Health care personnel and caregivers providing care using the CADD infusion system with CADD Administration Sets or Medication Cassette Reservoirs.
Distributors of CADD Administration Sets or Medication Cassette Reservoirs.
What to Do
On December 9, 2022, Smiths Medical sent customers an Urgent Medical Device Correction letter. The letter recommended the following actions:
For both recall issues:
Use of alternative CADD infusion sets is recommended for life sustaining medications. Contact Smiths Medical customer service at 1-800-258-5361 for information on obtaining alternate CADD infusion sets.
Issue 1: Tubing Occlusion
Actions for Pharmacists
- Immediately identify affected products in your possession and ensure these products are separated and labeled as affected by this recall to avoid use for life sustaining medications.
- Pharmacists experiencing difficulty filling the cassettes of affected products should consider changing to a new infusion set and contact Smiths Medical Global Complaint Management to report the event.
Actions for Clinicians and Patients
- Be aware that when using products affected by this recall with a CADD pump, the medication may appear to be infusing normally, but may not be infusing at all or may be under-infusing, and the pump will not alarm.
- Clinicians can contact specialty pharmacies to discuss availability of alternative CADD infusion sets for life sustaining medications.

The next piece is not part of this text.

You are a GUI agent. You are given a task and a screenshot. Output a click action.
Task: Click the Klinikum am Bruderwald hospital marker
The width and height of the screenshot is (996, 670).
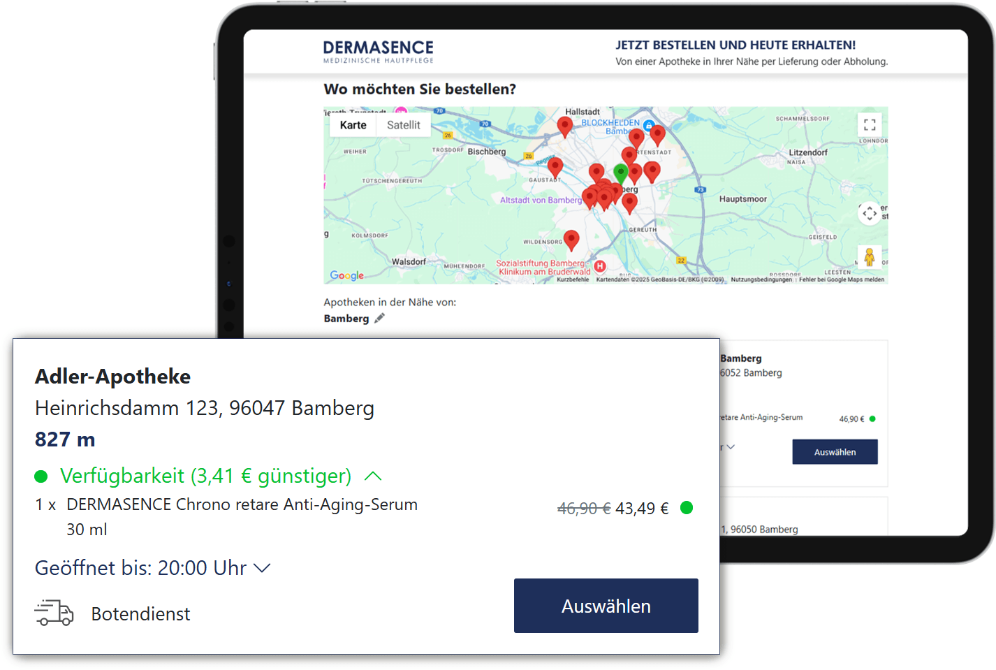click(x=599, y=266)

Depending on availability and specific patient situations, clinicians may consider switching patients to an alternative pump.
- Always prime the set using the pump and watch the fluid flow closely during this process. If the fluid doesn’t flow properly or takes an abnormally long time to prime, or if the pump displays a higher than expected priming volume, replace the reservoir or set. The priming volume is listed on the packaging for each administration set.
- If medication remains in the reservoir at the completion of the infusion, contact a clinician and Smiths Medical Global Complaint Management to report the event.
- Clinicians should share this information with homecare patients and educate them to prime the set using the pump as mentioned above.
Issue 2: False "No Disposable Attached (NDA)" Alarms
Actions for Pharmacists
Immediately identify affected products in your possession and ensure these products are separated and labeled as affected by this recall to avoid use for life sustaining medications.
Actions for Clinicians and Patients
Be aware that the pump may not adequately detect the cassette before or during an infusion due to this issue, and an alarm will be triggered.
If a pump displays an NDA alarm, the user can attempt to resolve the alarm by repositioning the CADD Medication Cassette Reservoir while connected to the pump, repositioning the reservoir by disconnecting from the pump and reattaching it to the pump, or replacing the reservoir.
Alternatively, the user can remove the reservoir from the pump and push the plastic ridge towards the arch on the reservoir.
If the user cannot resolve the NDA alarm, replace the cassette reservoir, though the issues may recur if that product is also affected by this recall.
Clinicians should contact the pharmacy to discuss availability of alternative CADD infusion sets for patients receiving life-saving medications. Depending on availability and specific patient situations, clinicians may consider switching patients to an alternative pump.
Clinicians should share this information with homecare patients and educate them about the recommended actions.
To report adverse events or product complaints, you can call Smiths Medical Global Complaint Management at 1-(866)-216-8806, or email firstname.lastname@example.org
For additional information or technical assistance, you can contact Smith Medical’s Technical Assistance at 1-(800)-258-5361.
How do I report a problem?
Health care professionals and consumers may report adverse reactions or quality problems they experienced using these devices to MedWatch: The FDA Safety Information and Adverse Event Reporting Program using an online form, regular mail, or FAX.